In a context of soaring construction costs and delays, CORPIQ believes the Quebec government has made the right choice by extending direct financial assistance to an additional 600 households to help them secure housing, while also accelerating the delivery of already announced social housing projects.
More specifically, CORPIQ welcomes the approximately $18 million in additional direct assistance for tenants with urgent and specific housing needs. This support will allow them to secure housing in the private market without spending more than 25% of their income on rent.
CORPIQ also considers the allocation of $250 million to accelerate the delivery of 5,000 already announced subsidized housing units to be justified, given that the longer these projects are delayed, the higher the average cost per unit becomes. However, the additional 500 AccèsLogis units included in the budget ($37 million) could have the effect of drawing tenants away from private rental housing.
“More housing units are available today than a year ago, particularly in Montreal, and tenants across Quebec are facing urgent and often temporary situations. They need financial assistance that is fast and flexible, not necessarily increasingly expensive construction projects that will only be completed several years from now,” said Hans Brouillette, CORPIQ’s Director of Public Affairs.
CORPIQ also notes that funding for the Rénovation Québec program will increase from $16 million to $36 million. Before celebrating the increase, however, the organization wants to see how municipalities will distribute these funds, what portion will be allocated to private rental housing, and under what criteria.
Quebec government is making renovation challenges worse
In his Budget Speech, the Minister of Finance announced $4.5 billion in infrastructure investments. Given the current labour shortages and rapidly rising costs for both construction workers and building materials, CORPIQ believes this will further aggravate conditions for the thousands of rental properties requiring renovation work to ensure that housing remains safe, functional, and available.

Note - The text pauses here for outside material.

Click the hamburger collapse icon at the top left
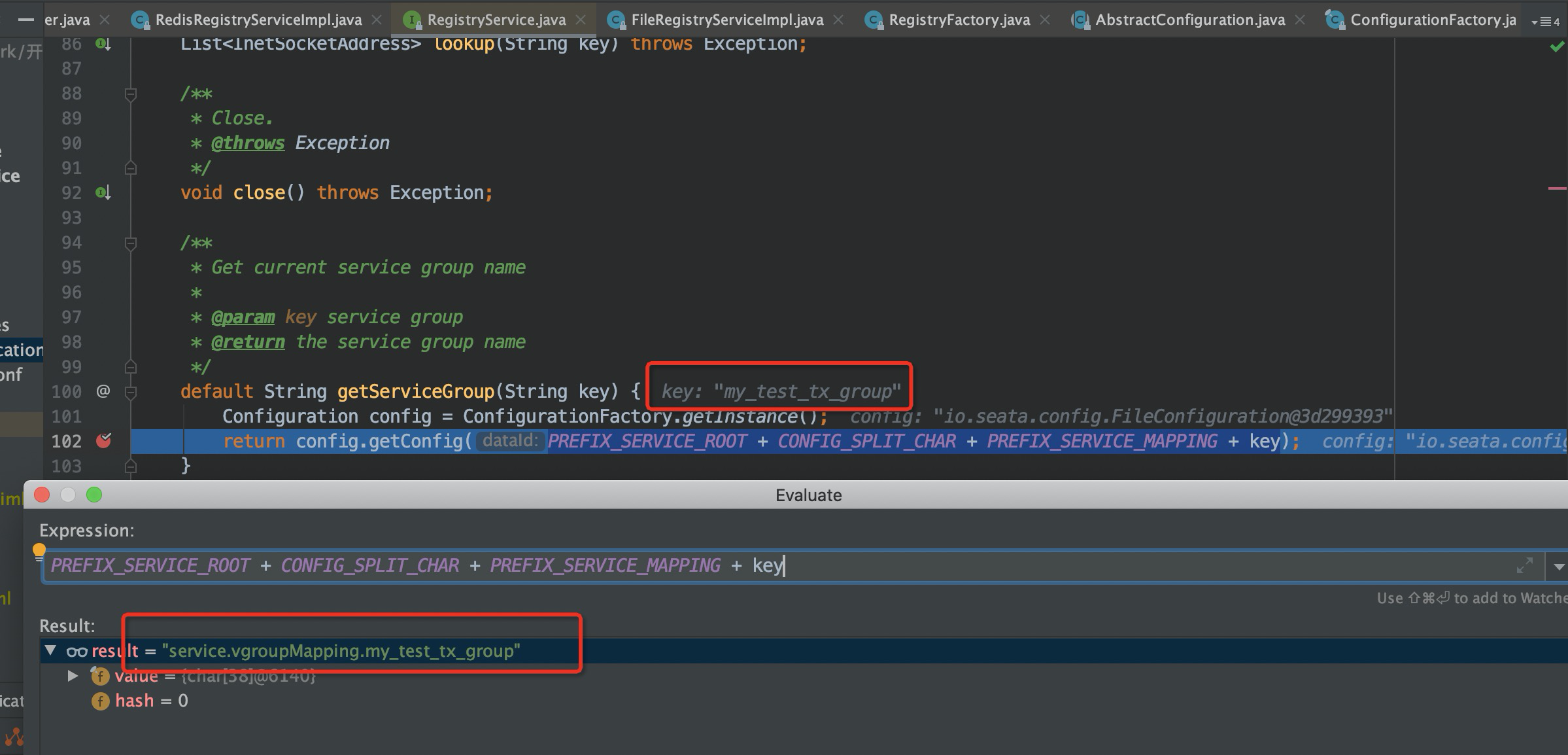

“We recently received a refusal from Labour Minister Jean Boulet to modernize the outdated R-20 legislation governing construction labour, but the discussion cannot end there. The government must exempt existing rental housing buildings from this restrictive legislation. Workers covered by the Act are simply not interested in the types of renovation projects property owners need to undertake, and even if they were, the cost of that labour would be too high to keep rents affordable. Large-scale public infrastructure projects, combined with the housing construction boom, are absorbing available workers and making it increasingly difficult to maintain the rental housing stock where tenants live,” said Mr. Brouillette.